[Stored records]
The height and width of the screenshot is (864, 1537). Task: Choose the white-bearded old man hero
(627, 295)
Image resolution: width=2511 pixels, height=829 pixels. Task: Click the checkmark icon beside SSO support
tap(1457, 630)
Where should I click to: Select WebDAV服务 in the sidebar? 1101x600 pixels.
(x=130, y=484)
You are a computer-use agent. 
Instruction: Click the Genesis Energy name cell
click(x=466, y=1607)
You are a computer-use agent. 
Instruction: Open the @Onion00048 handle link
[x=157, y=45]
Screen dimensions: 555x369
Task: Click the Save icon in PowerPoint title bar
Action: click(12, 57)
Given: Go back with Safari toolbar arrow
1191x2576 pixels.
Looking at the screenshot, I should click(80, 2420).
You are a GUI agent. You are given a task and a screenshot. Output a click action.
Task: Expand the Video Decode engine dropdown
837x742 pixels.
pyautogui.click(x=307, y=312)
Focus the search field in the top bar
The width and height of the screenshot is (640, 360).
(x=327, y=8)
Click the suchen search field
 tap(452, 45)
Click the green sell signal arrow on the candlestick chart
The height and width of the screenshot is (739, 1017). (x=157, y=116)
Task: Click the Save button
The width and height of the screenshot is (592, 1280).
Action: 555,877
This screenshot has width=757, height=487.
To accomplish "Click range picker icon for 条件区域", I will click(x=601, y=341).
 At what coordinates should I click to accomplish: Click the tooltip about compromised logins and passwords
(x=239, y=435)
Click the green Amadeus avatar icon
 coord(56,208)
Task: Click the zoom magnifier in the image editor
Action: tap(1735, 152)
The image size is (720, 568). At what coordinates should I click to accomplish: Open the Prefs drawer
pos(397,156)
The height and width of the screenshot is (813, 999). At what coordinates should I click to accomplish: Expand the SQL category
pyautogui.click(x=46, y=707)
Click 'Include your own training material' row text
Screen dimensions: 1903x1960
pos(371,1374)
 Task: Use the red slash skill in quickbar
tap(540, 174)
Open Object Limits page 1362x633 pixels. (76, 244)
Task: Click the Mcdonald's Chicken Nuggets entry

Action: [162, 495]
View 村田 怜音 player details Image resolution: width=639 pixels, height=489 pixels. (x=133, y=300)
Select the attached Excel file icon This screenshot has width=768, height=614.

**THE TASK:** So that nothing is lost, please reproduce each entry exactly as written.

**PROBLEM SOLUTION:**
The height and width of the screenshot is (864, 1537). Task: Choose the white-bearded old man hero
(627, 295)
Image resolution: width=2511 pixels, height=829 pixels. Task: Click the checkmark icon beside SSO support
tap(1457, 630)
Where should I click to: Select WebDAV服务 in the sidebar? 1101x600 pixels.
(x=130, y=484)
You are a computer-use agent. 
Instruction: Click the Genesis Energy name cell
click(x=466, y=1607)
You are a computer-use agent. 
Instruction: Open the @Onion00048 handle link
[x=157, y=45]
Screen dimensions: 555x369
Task: Click the Save icon in PowerPoint title bar
Action: click(12, 57)
Given: Go back with Safari toolbar arrow
1191x2576 pixels.
Looking at the screenshot, I should click(80, 2420).
You are a GUI agent. You are given a task and a screenshot. Output a click action.
Task: Expand the Video Decode engine dropdown
837x742 pixels.
pyautogui.click(x=307, y=312)
Focus the search field in the top bar
The width and height of the screenshot is (640, 360).
(x=327, y=8)
Click the suchen search field
 tap(452, 45)
Click the green sell signal arrow on the candlestick chart
The height and width of the screenshot is (739, 1017). (x=157, y=116)
Task: Click the Save button
The width and height of the screenshot is (592, 1280).
Action: 555,877
This screenshot has width=757, height=487.
To accomplish "Click range picker icon for 条件区域", I will click(x=601, y=341).
 At what coordinates should I click to accomplish: Click the tooltip about compromised logins and passwords
(x=239, y=435)
Click the green Amadeus avatar icon
 coord(56,208)
Task: Click the zoom magnifier in the image editor
Action: tap(1735, 152)
The image size is (720, 568). At what coordinates should I click to accomplish: Open the Prefs drawer
pos(397,156)
The height and width of the screenshot is (813, 999). At what coordinates should I click to accomplish: Expand the SQL category
pyautogui.click(x=46, y=707)
Click 'Include your own training material' row text
Screen dimensions: 1903x1960
pos(371,1374)
 Task: Use the red slash skill in quickbar
tap(540, 174)
Open Object Limits page 1362x633 pixels. (76, 244)
Task: Click the Mcdonald's Chicken Nuggets entry

Action: [162, 495]
View 村田 怜音 player details Image resolution: width=639 pixels, height=489 pixels. (x=133, y=300)
Select the attached Excel file icon This screenshot has width=768, height=614.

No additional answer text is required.